● TASK DETAILS
Go through the entries below and say how many lines contain the string "computer"; write only that number.

● RECORDS FOR PROCESSING
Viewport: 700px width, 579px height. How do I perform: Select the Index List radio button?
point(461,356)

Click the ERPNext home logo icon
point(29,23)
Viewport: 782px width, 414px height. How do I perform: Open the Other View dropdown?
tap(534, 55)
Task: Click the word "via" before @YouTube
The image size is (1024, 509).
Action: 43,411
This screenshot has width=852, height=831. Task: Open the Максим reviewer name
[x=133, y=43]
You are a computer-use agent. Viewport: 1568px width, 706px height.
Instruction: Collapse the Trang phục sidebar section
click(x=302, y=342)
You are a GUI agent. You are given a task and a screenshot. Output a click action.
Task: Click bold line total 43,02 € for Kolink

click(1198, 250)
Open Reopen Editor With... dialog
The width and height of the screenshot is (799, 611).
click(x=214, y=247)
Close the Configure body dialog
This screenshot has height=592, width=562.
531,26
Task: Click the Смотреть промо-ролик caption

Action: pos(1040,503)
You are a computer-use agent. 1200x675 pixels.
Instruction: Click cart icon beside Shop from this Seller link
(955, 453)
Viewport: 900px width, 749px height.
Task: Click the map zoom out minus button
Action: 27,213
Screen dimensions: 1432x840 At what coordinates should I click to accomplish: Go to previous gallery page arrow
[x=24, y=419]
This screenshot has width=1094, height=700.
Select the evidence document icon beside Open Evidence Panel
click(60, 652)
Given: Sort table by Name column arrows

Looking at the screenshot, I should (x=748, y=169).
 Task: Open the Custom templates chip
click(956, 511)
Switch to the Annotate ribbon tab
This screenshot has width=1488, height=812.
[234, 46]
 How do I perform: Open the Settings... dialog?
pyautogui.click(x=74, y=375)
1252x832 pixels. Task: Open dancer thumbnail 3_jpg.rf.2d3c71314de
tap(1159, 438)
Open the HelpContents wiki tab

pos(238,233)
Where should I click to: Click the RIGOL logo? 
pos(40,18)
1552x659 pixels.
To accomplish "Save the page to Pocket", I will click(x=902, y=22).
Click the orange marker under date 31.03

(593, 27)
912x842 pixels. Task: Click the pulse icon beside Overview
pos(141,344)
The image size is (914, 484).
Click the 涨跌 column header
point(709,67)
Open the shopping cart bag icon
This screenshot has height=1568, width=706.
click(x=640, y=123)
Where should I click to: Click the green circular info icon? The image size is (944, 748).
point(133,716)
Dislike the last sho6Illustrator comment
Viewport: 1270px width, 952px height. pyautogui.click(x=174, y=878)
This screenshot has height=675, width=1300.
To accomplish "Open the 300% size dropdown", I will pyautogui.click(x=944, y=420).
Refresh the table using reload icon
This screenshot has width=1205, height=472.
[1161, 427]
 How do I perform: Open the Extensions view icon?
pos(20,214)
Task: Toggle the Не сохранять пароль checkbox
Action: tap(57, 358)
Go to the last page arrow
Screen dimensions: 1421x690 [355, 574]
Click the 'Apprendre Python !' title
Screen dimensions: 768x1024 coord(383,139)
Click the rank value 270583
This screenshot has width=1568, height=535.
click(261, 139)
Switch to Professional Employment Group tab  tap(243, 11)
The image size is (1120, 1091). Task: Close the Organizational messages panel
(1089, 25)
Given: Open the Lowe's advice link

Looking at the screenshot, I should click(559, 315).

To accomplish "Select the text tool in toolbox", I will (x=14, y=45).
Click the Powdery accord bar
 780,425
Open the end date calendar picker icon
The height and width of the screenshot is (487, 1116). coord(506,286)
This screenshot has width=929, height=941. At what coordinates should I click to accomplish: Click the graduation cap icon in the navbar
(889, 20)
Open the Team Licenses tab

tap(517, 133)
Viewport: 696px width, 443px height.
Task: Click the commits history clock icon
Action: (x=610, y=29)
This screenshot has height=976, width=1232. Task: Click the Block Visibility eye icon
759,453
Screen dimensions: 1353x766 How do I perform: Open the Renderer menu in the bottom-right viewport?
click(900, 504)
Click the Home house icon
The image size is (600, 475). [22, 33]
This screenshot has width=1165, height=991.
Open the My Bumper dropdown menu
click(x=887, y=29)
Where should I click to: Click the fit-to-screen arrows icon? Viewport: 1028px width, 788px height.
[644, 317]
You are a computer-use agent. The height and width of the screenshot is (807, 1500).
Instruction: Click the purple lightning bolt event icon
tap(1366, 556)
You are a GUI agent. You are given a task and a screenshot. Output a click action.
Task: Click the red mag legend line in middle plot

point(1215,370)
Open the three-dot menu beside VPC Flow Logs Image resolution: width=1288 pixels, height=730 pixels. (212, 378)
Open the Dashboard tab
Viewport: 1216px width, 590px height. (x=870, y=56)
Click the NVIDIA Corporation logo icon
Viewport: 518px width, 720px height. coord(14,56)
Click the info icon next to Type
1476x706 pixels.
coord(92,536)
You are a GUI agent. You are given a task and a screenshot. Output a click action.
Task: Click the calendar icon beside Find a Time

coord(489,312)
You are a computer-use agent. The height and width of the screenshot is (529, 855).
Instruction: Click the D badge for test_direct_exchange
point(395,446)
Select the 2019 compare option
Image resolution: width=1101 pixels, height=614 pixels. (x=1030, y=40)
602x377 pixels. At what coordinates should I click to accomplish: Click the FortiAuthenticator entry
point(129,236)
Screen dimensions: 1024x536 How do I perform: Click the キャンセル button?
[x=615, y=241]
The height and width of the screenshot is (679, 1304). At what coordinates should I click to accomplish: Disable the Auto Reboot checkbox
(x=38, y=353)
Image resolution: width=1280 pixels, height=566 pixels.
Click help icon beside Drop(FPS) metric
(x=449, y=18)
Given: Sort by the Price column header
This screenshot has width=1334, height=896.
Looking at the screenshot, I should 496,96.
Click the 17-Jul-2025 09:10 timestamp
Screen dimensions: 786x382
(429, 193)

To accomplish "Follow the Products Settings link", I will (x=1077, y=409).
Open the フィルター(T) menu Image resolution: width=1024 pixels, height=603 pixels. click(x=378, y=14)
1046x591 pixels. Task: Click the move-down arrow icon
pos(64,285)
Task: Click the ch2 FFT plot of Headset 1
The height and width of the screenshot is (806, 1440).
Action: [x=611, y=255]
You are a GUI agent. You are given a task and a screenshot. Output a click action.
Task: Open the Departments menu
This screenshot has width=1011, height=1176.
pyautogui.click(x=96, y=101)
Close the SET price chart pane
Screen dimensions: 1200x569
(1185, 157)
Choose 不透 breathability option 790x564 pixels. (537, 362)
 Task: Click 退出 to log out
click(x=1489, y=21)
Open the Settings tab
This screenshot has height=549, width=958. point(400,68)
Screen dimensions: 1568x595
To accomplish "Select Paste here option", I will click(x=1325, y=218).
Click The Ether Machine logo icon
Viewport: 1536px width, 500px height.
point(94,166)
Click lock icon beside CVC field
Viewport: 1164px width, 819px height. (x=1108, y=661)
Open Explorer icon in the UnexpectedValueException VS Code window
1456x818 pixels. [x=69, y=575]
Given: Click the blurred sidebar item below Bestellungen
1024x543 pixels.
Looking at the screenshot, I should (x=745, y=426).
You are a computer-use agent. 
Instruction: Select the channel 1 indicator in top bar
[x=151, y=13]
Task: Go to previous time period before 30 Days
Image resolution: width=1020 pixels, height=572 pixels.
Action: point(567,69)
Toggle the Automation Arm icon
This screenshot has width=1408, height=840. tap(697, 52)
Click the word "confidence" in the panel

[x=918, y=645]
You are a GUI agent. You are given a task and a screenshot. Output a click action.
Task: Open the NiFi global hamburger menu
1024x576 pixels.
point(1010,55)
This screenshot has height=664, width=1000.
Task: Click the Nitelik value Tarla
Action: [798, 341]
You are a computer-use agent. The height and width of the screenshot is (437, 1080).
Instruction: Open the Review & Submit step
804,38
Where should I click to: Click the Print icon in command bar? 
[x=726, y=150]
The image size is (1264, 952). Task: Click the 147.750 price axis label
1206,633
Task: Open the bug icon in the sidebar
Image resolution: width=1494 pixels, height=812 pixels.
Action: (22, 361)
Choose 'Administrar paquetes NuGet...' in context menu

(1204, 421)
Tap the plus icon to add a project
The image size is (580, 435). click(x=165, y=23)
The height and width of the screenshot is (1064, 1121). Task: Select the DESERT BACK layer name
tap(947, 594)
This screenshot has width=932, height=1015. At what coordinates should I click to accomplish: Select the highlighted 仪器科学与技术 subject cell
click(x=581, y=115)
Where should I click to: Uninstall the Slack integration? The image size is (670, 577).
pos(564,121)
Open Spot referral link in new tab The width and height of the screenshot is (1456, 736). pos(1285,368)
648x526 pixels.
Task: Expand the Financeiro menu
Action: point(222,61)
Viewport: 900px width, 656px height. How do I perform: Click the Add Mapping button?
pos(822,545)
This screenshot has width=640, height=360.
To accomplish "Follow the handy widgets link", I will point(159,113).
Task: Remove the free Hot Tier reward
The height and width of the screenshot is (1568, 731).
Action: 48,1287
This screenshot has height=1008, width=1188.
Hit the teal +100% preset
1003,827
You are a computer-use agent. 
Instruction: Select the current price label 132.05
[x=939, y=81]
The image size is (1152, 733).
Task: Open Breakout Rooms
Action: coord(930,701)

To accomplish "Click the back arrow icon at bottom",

● OUTPUT FOR THIS TASK
7